For a short onboarding path in English, see concept overview.


1. Purpose

This constitution records Cascade IDE’s long-term principles so day-to-day decisions stay aligned across architecture, product direction, and contribution process.

It is a meta-level ADR: not a feature spec, but a stable agreement on how decisions are made.


2. Mission

Build a keyboard-first .NET IDE with a cockpit-style interface where human and agent scenarios share one reliable operational model.

Key goals:

  • transparent state and observability,
  • deterministic, testable architectural boundaries,
  • practical velocity for a small team,
  • open-source collaboration without losing product direction.

3. Constitutional principles

  1. Single source of truth beats convenient duplication.
    State projections must have one canonical source; derived views may cache but must not diverge in meaning.

  2. Typed contracts beat ad-hoc glue.
    Channels, CCU boundaries, and DataBus events must be explicit and testable.

  3. UI is projection, not business-logic storage.
    ViewModels orchestrate; computation and aggregation live in dedicated modules and services.

  4. Strangler beats “big bang” rewrites.
    Migration proceeds in vertical slices with guardrails and stepwise stabilization.

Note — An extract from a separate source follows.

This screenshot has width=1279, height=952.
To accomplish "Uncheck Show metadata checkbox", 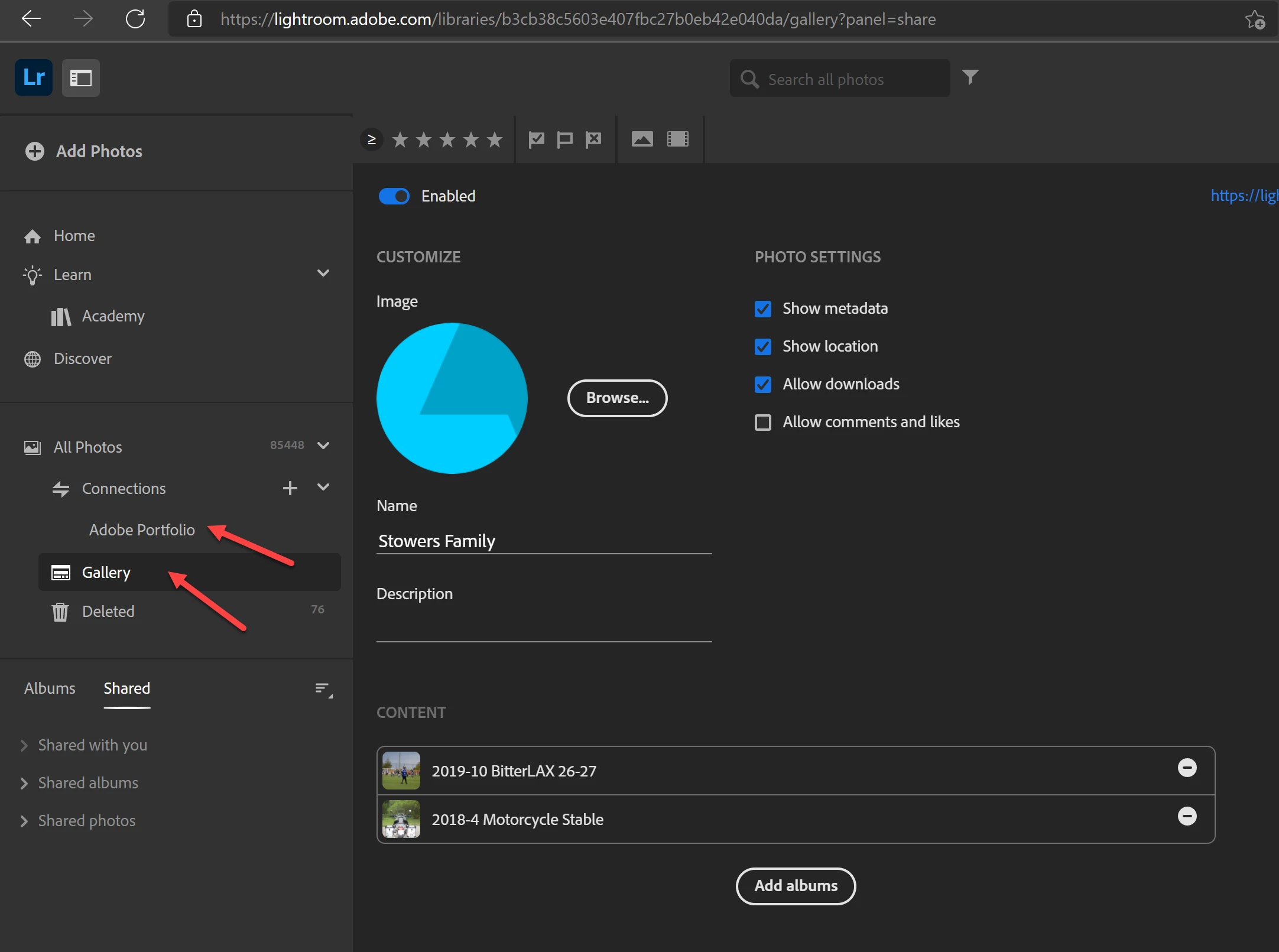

  5. Human–agent parity is designed in.
    Debug and operation state must be observable and controllable for both interactive UI and automation. Parity also means not reducing the agent to a pure tool while working toward a solution: inside the IDE contour the agent is a process participant (partner dialogue), not only an executor under the operator’s sole will. The operational formulation for the built-in MAF IDE agent is the agent_system section in AiPrompts/maf-ide-agent.prompts.md; evolving it should update that resource and cross-link here if needed, without bloating the constitution.

  6. Open source first, compatible with commercialization.
    Architecture and dependency policy must preserve open collaboration and future monetization options.

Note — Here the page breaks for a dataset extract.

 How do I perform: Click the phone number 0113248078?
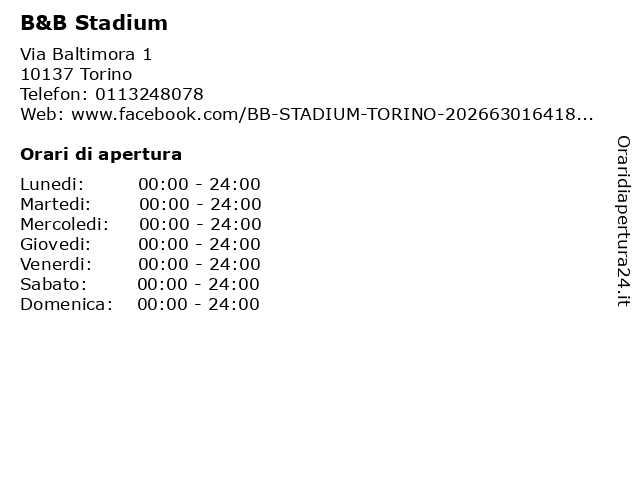149,94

4. Non-negotiable guardrails

  • No hidden cross-layer bypasses around channel and CCU boundaries.
  • No untyped event payloads on the IDE domain bus.
  • No direct UI-framework coupling inside compute units.
  • No new dependencies without explicit license visibility.
  • No irreversible architectural shifts without an ADR update.

5. Governance

  1. ADR-first for durable decisions.
    Any change to boundaries, contracts, or operational principles is recorded in an ADR.

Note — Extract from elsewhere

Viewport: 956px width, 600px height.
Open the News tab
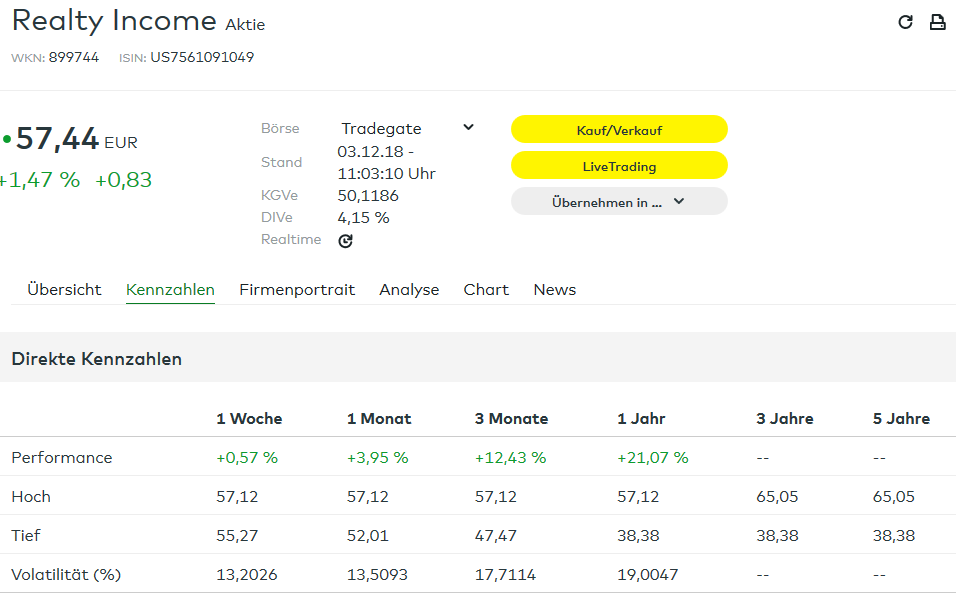(554, 290)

  2. Analyzer and CI checks where feasible.
    Repeated architectural violations move from guidance to build-time enforcement.

  3. Living documents with explicit status.
    Proposed → Accepted → Implemented cycle is required for project memory.


6. Contribution contract

Contributors are expected to:

  • preserve existing architectural invariants unless changed deliberately via ADR;
  • prefer additive, reviewable slices over broad unstructured edits;
  • add tests for changed contracts and boundary regressions.

Maintainers are expected to:

  • keep guardrails explicit and current;
  • propose migration paths, not only prohibitions;
  • align product evolution with these principles.

7. Amendment process

This constitution may change only through:

  1. a dedicated amending ADR referencing this document;
  2. explicit rationale for each changed principle and guardrail;
  3. maintainer acceptance with an implementation plan where applicable.

8. Consequences

Positive

  • Stable long-term direction during fast iteration.
  • Less architectural drift in mixed human+agent development.
  • More predictable onboarding and review.

Negative

  • Extra discipline at the gate for foundation-touching changes.
  • Some experiments move slower until boundaries are explicit.